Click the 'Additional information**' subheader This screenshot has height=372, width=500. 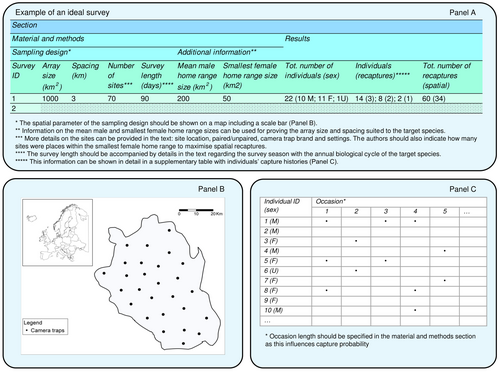[x=217, y=52]
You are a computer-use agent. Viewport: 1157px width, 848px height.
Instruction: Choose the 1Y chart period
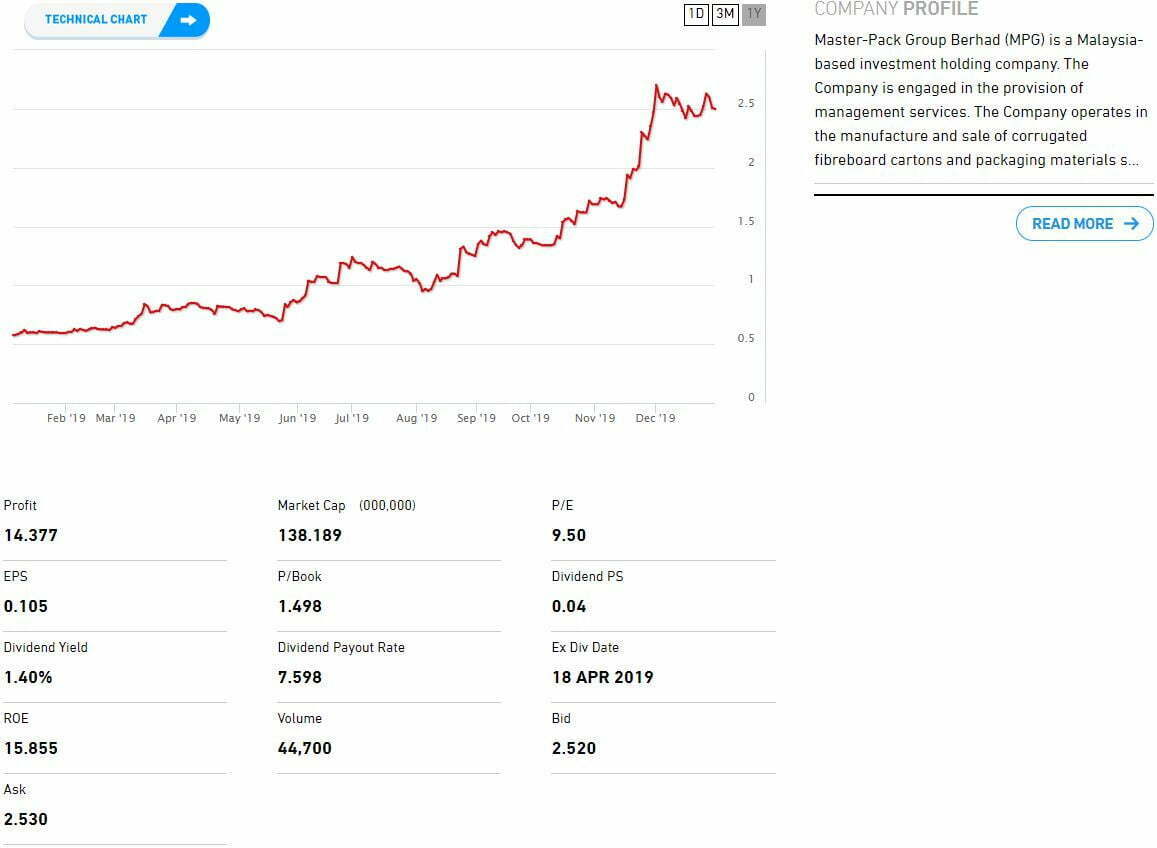tap(754, 14)
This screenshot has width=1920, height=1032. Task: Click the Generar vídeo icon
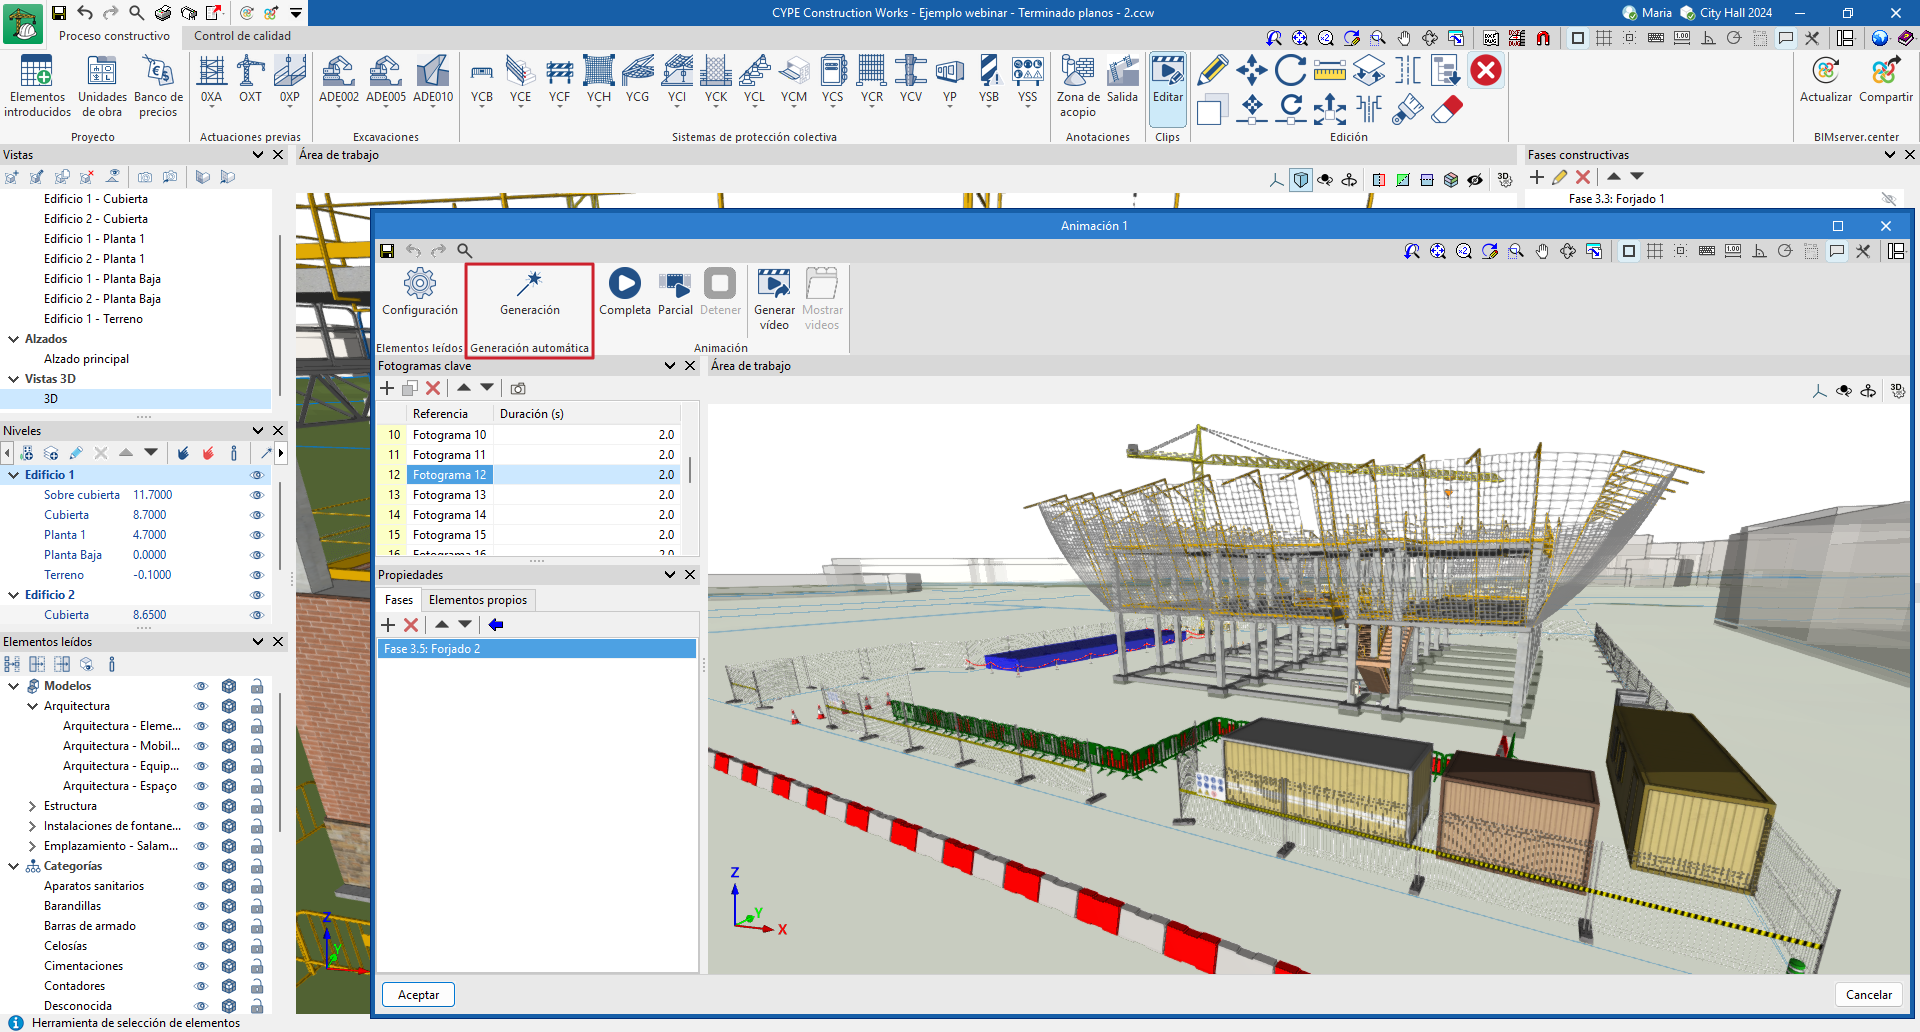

########################################

> **WHAT IS ASKED**: Reproduce word for word the lines of the records from the one containing "You are a computer-use" through the end, omitting the pictures.

> **RESULT BELOW**:
You are a computer-use agent. Viewport: 1157px width, 848px height.
Instruction: Choose the 1Y chart period
tap(754, 14)
This screenshot has width=1920, height=1032. Task: Click the Generar vídeo icon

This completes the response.